Would you repeat exactly the part of the listing below that runs from the line containing "Abonēt (980, 1141)" down to the line containing "[كيفية تحويل الطاقة", inclusive, and nothing else?

*** EXTRACTED RECORDS ***

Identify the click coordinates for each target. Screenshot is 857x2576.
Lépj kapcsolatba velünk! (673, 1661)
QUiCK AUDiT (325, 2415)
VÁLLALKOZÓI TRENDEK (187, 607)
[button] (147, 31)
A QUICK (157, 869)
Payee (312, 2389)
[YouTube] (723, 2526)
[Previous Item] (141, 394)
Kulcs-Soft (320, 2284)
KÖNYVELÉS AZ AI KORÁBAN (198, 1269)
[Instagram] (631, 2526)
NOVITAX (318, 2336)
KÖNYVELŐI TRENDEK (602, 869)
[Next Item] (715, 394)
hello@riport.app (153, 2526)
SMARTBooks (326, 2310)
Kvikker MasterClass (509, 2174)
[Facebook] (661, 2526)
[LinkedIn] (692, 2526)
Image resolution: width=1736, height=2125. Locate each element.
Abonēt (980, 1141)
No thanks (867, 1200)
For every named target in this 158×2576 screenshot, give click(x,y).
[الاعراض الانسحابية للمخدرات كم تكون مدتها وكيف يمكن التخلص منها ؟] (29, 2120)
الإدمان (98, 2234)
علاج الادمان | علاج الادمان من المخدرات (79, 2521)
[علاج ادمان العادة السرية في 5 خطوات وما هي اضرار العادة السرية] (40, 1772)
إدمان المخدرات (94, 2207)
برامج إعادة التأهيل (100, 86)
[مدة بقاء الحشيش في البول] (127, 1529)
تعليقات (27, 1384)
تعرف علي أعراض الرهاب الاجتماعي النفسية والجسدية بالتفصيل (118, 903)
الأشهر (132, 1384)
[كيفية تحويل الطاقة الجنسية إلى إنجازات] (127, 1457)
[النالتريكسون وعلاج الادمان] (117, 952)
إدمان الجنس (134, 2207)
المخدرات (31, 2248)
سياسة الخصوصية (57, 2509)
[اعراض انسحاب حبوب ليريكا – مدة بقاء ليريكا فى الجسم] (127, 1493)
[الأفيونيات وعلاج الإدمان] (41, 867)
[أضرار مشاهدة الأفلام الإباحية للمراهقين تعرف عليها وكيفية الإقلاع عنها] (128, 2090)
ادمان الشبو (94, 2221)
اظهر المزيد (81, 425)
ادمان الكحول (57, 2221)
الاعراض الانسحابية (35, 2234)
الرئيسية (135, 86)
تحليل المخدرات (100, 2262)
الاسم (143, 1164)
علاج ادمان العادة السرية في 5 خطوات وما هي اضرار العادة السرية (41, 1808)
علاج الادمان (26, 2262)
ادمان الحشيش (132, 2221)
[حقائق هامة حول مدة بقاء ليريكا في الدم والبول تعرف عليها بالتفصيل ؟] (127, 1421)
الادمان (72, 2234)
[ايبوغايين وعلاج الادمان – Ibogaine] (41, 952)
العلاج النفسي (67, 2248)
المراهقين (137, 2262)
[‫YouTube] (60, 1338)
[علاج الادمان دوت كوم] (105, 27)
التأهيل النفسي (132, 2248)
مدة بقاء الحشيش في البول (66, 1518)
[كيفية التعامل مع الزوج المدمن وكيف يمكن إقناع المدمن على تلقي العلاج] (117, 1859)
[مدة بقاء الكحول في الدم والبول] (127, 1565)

***

RESPONSE FOR THIS EXERCISE –
Abonēt (980, 1141)
No thanks (867, 1200)
For every named target in this 158×2576 screenshot, give click(x,y).
[الاعراض الانسحابية للمخدرات كم تكون مدتها وكيف يمكن التخلص منها ؟] (29, 2120)
الإدمان (98, 2234)
علاج الادمان | علاج الادمان من المخدرات (79, 2521)
[علاج ادمان العادة السرية في 5 خطوات وما هي اضرار العادة السرية] (40, 1772)
إدمان المخدرات (94, 2207)
برامج إعادة التأهيل (100, 86)
[مدة بقاء الحشيش في البول] (127, 1529)
تعليقات (27, 1384)
تعرف علي أعراض الرهاب الاجتماعي النفسية والجسدية بالتفصيل (118, 903)
الأشهر (132, 1384)
[كيفية تحويل الطاقة الجنسية إلى إنجازات] (127, 1457)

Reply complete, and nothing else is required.